Last week Eccleston and writer Peter Flannery attended a special screening of an episode set in 1984 at the Tyneside Cinema in which the characters find themselves in the middle of the miners' strike.

Flannery said he wanted to write about it because he felt contemporary media coverage, including BBC News, had been biased against the pickets.

"People were watching a very biased, approximate news coverage of a strike and a group of people who had been demonised by politicians.

"I thought that was completely unfair and since I had the opportunity to write about it I was going to," he said.

"I got quite a few letters about Our Friends in the North but the most I got were about that episode and they were from young people who said through watching it they got a completely different sense of what the pit strikes were all about and how it was conducted."

A screenshot from the Our Friends in the North scene where there is a violent disturbance in a pit village. It looks to be a mass fight with the police in the front gardens of terraced houses. Fences have been knocked over and there are multiple people on the ground.

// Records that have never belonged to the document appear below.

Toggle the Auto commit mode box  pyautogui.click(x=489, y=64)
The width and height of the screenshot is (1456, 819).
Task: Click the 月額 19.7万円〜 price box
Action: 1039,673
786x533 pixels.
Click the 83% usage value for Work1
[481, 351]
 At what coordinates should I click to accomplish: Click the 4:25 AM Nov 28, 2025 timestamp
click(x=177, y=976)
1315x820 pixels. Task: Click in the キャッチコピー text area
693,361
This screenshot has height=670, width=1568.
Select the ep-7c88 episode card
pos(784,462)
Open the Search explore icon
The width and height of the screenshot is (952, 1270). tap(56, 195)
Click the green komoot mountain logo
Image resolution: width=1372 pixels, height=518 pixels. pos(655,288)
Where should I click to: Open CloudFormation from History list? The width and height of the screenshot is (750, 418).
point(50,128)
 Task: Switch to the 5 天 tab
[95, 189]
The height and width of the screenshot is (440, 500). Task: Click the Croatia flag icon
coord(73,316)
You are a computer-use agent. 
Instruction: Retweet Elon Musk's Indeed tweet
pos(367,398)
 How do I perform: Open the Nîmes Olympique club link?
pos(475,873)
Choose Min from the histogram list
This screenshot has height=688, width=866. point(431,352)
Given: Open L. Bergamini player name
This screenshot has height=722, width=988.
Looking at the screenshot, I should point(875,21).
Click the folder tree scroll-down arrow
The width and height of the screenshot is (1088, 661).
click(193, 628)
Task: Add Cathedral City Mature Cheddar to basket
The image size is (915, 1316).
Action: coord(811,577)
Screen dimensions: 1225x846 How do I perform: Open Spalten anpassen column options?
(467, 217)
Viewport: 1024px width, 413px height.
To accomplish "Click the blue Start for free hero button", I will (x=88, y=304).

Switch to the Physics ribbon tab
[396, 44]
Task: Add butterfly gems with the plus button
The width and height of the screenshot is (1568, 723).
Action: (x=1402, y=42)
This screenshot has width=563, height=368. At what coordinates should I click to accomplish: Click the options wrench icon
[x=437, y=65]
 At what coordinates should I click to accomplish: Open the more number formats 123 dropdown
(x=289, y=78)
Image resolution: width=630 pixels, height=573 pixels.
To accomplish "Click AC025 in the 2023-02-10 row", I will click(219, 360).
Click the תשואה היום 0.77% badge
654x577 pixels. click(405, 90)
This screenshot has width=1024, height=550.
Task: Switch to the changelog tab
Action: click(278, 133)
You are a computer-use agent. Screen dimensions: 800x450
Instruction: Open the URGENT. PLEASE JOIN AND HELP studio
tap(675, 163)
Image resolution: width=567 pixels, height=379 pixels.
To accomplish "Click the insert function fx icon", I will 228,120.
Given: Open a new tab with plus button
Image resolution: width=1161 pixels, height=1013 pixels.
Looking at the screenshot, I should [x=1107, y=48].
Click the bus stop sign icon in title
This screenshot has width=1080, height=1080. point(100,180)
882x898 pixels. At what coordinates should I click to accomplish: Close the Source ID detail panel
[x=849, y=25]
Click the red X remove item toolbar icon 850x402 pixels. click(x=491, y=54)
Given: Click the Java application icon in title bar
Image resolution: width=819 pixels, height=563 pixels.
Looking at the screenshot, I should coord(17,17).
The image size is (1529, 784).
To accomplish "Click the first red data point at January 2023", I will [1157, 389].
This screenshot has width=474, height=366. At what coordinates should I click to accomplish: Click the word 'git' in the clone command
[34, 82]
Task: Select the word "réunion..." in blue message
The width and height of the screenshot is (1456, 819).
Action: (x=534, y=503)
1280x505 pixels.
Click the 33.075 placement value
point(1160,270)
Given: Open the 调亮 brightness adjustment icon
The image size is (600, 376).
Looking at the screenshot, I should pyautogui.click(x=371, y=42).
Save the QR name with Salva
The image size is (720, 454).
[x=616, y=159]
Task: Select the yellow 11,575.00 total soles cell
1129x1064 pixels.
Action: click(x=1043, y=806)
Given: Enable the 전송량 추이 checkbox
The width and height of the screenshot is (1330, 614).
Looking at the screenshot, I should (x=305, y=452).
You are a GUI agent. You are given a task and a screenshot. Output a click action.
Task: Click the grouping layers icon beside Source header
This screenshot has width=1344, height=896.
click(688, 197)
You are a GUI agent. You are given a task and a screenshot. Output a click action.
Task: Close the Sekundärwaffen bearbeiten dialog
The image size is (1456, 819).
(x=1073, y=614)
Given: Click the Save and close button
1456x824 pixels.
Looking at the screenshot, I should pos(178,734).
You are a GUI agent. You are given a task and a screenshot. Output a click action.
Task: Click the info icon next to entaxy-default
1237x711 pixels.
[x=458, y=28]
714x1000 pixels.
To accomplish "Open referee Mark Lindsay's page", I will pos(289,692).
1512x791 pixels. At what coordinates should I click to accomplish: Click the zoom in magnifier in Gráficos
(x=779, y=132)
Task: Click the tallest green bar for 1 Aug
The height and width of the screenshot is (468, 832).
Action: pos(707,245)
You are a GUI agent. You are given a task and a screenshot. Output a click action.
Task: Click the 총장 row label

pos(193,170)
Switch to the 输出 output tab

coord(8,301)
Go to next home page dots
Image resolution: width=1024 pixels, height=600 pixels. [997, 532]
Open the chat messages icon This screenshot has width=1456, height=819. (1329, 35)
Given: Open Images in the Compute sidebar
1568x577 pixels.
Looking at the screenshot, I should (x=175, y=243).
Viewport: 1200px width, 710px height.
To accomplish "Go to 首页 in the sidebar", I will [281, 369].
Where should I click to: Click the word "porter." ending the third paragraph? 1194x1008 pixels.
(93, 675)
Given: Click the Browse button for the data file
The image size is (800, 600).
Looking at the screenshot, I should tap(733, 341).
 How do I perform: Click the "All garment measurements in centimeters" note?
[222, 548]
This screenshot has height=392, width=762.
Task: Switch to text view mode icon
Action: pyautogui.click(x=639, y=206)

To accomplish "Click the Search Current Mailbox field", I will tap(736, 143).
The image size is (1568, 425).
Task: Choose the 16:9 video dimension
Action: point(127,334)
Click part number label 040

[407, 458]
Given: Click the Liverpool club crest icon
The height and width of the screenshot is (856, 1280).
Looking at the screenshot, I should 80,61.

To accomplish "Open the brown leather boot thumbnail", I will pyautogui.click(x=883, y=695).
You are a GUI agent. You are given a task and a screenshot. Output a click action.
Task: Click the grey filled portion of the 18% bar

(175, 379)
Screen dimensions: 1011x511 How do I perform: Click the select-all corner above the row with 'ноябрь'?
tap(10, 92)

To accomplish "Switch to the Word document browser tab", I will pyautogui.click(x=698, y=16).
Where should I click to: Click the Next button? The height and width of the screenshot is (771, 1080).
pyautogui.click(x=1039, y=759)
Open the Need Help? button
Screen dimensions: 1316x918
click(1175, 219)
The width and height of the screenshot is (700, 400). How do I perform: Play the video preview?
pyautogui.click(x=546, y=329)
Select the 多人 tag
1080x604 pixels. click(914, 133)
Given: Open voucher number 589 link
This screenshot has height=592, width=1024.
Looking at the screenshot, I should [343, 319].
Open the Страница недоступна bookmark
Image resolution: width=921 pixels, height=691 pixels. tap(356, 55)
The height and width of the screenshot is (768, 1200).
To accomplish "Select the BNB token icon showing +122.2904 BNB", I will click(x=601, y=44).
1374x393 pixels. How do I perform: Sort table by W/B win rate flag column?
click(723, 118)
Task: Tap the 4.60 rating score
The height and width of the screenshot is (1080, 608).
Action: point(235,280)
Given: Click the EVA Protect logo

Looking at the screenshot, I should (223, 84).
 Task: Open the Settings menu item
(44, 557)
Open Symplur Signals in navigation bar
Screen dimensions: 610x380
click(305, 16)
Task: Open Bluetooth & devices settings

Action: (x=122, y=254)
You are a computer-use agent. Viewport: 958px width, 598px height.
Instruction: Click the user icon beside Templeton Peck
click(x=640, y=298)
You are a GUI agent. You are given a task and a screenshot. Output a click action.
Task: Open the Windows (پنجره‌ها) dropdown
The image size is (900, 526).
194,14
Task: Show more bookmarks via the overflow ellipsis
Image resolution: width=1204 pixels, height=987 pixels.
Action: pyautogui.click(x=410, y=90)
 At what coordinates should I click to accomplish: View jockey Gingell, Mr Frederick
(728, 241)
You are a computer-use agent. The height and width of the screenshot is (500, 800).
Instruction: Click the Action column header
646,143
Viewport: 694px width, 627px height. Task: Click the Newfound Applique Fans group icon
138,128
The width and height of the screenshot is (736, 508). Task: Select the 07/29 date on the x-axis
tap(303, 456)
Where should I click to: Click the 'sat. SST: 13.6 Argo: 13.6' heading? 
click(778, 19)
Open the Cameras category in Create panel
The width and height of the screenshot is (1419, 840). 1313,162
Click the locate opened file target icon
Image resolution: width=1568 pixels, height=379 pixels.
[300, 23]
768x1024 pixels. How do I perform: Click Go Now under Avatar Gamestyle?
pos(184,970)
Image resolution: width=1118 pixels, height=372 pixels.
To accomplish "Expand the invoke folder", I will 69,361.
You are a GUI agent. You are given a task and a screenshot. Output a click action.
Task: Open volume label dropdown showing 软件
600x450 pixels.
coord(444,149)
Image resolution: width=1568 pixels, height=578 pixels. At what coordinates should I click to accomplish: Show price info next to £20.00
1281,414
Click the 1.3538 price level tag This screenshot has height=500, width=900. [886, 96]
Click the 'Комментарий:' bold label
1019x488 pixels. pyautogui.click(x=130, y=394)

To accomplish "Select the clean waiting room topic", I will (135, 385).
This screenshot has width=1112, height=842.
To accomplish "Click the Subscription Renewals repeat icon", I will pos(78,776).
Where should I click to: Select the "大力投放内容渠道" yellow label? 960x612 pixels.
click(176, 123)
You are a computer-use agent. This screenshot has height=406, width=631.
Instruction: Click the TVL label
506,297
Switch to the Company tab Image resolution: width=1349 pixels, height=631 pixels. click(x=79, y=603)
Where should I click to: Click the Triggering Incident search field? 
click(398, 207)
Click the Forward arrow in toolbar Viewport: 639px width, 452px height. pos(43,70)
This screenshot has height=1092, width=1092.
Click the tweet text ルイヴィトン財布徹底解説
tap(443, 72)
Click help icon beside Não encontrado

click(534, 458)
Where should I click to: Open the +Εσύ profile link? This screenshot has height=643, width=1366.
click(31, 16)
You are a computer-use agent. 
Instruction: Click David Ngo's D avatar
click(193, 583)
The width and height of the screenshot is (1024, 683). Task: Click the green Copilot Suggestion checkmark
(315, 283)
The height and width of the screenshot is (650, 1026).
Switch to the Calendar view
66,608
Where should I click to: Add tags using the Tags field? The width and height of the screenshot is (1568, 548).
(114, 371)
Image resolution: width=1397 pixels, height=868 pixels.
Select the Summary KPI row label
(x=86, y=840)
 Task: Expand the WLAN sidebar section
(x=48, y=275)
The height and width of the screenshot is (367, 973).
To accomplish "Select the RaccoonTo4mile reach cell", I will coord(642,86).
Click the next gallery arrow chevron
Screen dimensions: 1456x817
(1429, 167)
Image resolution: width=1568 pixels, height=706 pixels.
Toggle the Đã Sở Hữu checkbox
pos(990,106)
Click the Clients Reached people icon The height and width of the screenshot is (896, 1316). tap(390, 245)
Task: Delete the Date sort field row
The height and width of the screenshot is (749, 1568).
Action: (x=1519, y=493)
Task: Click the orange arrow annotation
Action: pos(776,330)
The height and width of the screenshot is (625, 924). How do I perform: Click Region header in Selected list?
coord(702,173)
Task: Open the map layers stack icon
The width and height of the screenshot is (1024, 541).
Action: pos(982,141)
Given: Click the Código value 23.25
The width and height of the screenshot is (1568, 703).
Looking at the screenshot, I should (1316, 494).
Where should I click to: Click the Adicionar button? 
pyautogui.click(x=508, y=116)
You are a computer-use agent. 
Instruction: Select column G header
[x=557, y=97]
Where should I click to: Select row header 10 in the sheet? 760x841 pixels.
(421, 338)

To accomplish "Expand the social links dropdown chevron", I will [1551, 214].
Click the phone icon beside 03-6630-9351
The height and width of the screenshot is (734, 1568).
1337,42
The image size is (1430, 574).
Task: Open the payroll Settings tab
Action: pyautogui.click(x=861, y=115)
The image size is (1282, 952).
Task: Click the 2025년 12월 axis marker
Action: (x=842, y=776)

There are people of all ages there.
The episode set in 1984 focuses on the miners' strike

In the episode, Eccleston's character, photo journalist Nicky Hutchinson, is punched by a police officer during violent disturbances in a pit village.

Our Friends in the North began as a stage play before the TV series was created and will return in the autumn at Newcastle's Theatre Royal in an adaptation set in the Thatcher era.

Flannery will not be involved in the writing but says the themes will resonate with a modern day audience because "nothing has changed".

He said: "I think they'll recognise the world that it's set in, they'll recognise inequality, they'll recognise injustice and I think they'll recognise corruption."